An indirect hike in train fares with effect from March 1 through the introduction of a “dynamic pricing” structure for the majority of special trains was announced by the Indian Railways.
The recent move comes ahead of the presentation of the rail budget on February 25.
According to an official circular dated February 3, special trains will henceforth be introduced only on the fare structure of “suvidha trains”.
Besides what are called timetable trains (mail, express and passenger trains), the Railways operates 12 suvidha trains in sectors and periods when there is a surge in passenger demand and special trains during peak traffic seasons.

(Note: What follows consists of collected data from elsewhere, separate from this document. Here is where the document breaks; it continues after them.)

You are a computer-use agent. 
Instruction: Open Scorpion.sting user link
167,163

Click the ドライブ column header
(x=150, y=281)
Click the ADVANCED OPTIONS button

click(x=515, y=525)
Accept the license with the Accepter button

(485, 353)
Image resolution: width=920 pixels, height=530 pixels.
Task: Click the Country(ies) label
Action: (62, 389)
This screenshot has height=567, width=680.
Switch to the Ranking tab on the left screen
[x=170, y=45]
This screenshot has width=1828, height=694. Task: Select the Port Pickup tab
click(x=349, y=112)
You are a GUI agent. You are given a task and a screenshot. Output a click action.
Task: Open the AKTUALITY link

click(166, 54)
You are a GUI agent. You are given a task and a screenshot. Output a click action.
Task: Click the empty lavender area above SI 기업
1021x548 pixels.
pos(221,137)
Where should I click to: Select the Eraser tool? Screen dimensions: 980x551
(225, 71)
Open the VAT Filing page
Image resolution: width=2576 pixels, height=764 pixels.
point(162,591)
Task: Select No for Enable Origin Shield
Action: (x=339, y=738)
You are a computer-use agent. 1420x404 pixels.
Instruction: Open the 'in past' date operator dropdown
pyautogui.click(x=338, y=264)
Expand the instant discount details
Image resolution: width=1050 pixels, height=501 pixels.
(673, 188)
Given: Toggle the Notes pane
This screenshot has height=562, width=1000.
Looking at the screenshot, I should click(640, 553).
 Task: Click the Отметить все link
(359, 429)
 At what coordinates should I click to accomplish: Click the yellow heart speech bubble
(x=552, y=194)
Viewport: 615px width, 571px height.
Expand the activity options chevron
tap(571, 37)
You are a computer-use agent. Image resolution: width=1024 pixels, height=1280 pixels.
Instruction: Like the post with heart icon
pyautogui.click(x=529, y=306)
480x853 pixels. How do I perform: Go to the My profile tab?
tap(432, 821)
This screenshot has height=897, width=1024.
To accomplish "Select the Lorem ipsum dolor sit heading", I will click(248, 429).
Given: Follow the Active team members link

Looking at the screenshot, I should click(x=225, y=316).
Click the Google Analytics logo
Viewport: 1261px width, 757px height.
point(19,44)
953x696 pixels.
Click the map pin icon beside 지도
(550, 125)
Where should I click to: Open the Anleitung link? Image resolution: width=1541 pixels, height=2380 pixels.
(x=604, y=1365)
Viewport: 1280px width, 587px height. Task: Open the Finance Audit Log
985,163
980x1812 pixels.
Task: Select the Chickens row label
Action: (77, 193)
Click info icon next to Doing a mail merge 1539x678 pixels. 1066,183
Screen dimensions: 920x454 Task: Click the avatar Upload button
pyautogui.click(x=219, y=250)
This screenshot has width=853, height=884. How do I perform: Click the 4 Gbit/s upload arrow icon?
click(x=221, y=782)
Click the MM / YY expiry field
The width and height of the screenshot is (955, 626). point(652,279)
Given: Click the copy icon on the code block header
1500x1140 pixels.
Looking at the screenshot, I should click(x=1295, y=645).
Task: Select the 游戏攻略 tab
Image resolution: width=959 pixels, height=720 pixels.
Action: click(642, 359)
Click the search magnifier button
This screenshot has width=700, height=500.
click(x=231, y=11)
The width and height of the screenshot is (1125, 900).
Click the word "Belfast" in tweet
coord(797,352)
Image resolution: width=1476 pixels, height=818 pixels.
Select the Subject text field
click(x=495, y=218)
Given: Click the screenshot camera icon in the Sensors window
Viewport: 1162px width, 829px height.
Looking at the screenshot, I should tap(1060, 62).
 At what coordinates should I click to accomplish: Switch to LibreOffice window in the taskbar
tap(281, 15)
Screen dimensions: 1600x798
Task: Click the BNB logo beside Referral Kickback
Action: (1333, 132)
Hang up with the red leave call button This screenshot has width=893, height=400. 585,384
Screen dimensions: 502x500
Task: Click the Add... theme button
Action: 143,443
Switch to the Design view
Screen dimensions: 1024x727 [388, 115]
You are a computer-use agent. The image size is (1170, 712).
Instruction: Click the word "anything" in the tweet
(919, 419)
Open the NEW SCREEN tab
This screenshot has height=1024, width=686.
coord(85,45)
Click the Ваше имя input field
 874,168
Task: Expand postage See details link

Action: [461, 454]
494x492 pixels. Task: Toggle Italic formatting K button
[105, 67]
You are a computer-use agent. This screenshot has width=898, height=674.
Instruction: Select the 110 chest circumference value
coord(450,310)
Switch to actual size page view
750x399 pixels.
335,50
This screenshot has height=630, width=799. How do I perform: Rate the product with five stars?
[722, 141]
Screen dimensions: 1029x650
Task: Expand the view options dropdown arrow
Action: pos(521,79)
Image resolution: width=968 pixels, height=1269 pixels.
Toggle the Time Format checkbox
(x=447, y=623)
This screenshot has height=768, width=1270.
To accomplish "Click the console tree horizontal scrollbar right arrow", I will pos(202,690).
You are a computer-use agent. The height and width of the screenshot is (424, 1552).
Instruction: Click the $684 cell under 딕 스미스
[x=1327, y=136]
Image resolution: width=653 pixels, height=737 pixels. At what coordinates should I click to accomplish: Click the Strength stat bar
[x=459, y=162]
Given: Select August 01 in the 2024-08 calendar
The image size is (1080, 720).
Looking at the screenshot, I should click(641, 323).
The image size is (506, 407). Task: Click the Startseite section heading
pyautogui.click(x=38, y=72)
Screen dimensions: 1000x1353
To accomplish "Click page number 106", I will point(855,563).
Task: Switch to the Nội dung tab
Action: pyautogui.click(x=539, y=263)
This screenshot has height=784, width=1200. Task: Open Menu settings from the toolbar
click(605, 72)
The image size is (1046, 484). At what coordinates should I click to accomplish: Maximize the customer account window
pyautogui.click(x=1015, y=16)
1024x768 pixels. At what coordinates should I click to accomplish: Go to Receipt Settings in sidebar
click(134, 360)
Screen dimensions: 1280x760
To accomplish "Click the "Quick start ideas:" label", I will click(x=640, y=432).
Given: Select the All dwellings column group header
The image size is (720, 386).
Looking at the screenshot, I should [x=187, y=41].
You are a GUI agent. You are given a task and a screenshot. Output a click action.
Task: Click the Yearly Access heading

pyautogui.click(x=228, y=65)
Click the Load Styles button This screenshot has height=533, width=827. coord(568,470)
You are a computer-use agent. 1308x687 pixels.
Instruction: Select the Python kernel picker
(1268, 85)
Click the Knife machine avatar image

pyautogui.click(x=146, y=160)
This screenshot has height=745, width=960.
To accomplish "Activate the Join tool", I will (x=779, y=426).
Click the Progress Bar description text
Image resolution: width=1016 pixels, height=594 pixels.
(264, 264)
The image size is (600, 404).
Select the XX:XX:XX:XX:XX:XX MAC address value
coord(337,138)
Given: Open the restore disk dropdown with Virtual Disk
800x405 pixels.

As reported in the February 10 issue of the Hindustan Times, the Railways had been contemplating a direct or indirect hike in passenger fares to tide over the current financial crisis plaguing the national transporter. “Towards this end, the Railways minister is likely to announce the introduction of more number of suvidha trains in his upcoming budget speech,” sources said.
Fares of suvidha trains are demand-driven, providing an incremental 20% increase in ticket prices after each of the five identified slabs. “Depending on the demand, the special trains will henceforth be run as suvidha trains,” an official said.
“Charging the dynamic pricing on Specials converted as Suvidha trains will depend on demand. If the demand is not there, the Specials will continue to run on the existing fare structure,” the official added.
The official circular also excludes two categories of special trains from the dynamic pricing structure — “unreserved” specials, including the Jansadharan Express, and the trains that are operated to clear passengers held on account of incidents such as accidents, floods or cancellation of trains.